The latest survey, from the Royal Institution of Chartered Surveyors (RICS) has highlighted that demand from buyers, and new instructions from sellers, are down again, with figures showing the flattest period in the last five years in the UK housing market.
The recent bad weather, continuing fears over the effects of the Brexit negotiations has resulted in the housing market in the south-east and London is particularly weak, while the rest of the country was somewhat better.
“The shortage of instructions has resulted in an epidemic of certain agents persistently trying to poach properties already on the market with other agents. “This is further besmirching the general estate agency business,” said one surveyor in Doncaster.
“There seems to be an air of uncertainty which has resulted in reduced instructions and inquiries,” replied another.
A lack of availability of appropriate properties has stalled many buyers from investing and getting onto the ladder.
However, the slow property market does have benefits for some as it has led to questions over whether the interest rate rise will be delayed.

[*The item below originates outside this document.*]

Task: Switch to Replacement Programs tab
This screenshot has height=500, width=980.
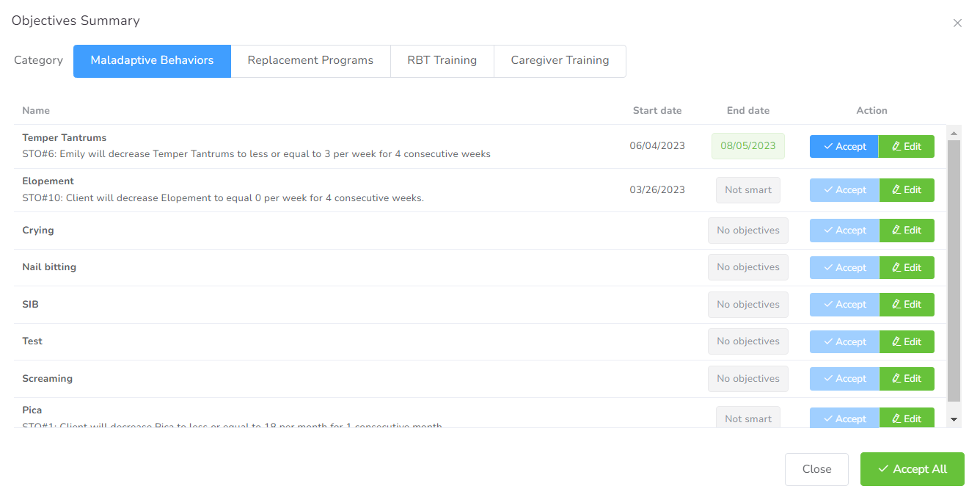Action: tap(310, 61)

Bank of England governor Mark Carney announced in November that interest rates would rise for the first time in a decade, from 0.25% to 0.5%. A further two rate increases of 0.25% are expected before 2020 with some economists predicting another could come as soon as May. RICS chief economist Simon Rubinsohn says it could prompt the Bank of England to stall the next rise. Some 9.2 million households across the UK have a mortgage, half of which are on standard or a tracker rate.
The rise in November meant that the average homeowner – with a typical mortgage of £175,000 – was hit with an increase of about £22 a month. Another two quarter point rises would add an additional £67. There are further suggestions that the Bank may “normalise” rates following a decade of low interest. This could leave rates at about 3%, which would result in a much more painful monthly repayment for many.

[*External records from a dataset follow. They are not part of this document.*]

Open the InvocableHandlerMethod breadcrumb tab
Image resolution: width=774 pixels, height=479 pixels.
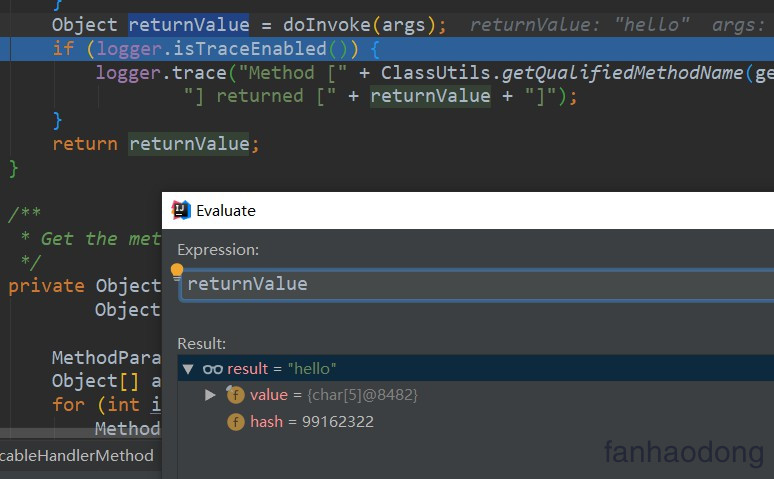(x=78, y=456)
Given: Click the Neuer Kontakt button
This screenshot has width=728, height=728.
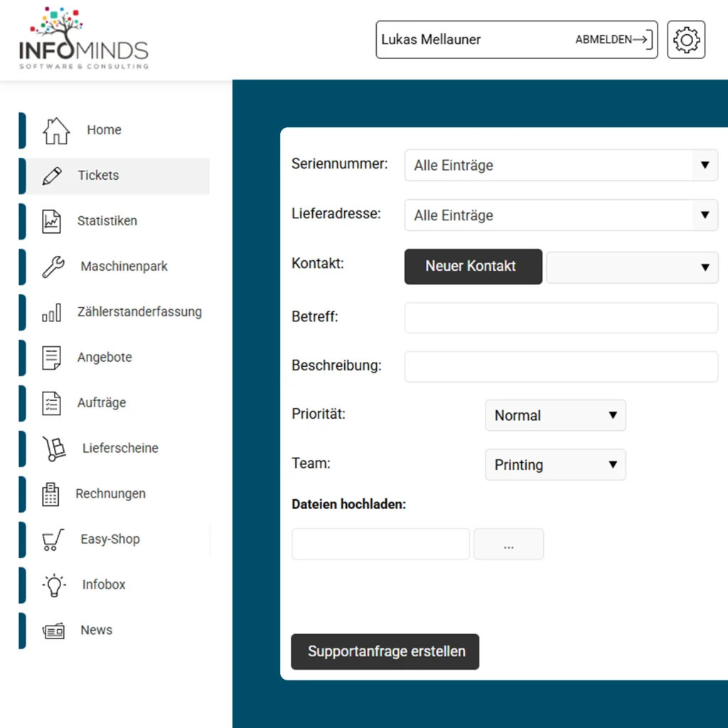Looking at the screenshot, I should [473, 266].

The RICS report was published a day after Halifax reported house prices falling for a second consecutive month in January, as consumers struggling with shrinking disposable income put major spending decisions on hold.
The average price of a home in Britain fell 0.6% last month to £223,285, according to the mortgage lender’s own data. It followed a 0.8% drop in prices in December, and drove down annual house price growth to 2.2%, the slowest rate in six months.
Halifax’s Russell Galley said house prices fell despite a backdrop of rising employment in Britain and the government’s decision to scrap stamp duty for first time buyers on homes selling for up to £300,000.
“Although employment levels grew by 102,000 in the three months to November, household finances are still under pressure as consumer prices continue to grow faster than wages,” Galley said.
Last week another leading mortgage lender, Nationwide, reported month-on-month house price growth of 0.6% in January, saying that the lack of new properties coming on the market was supporting the trend.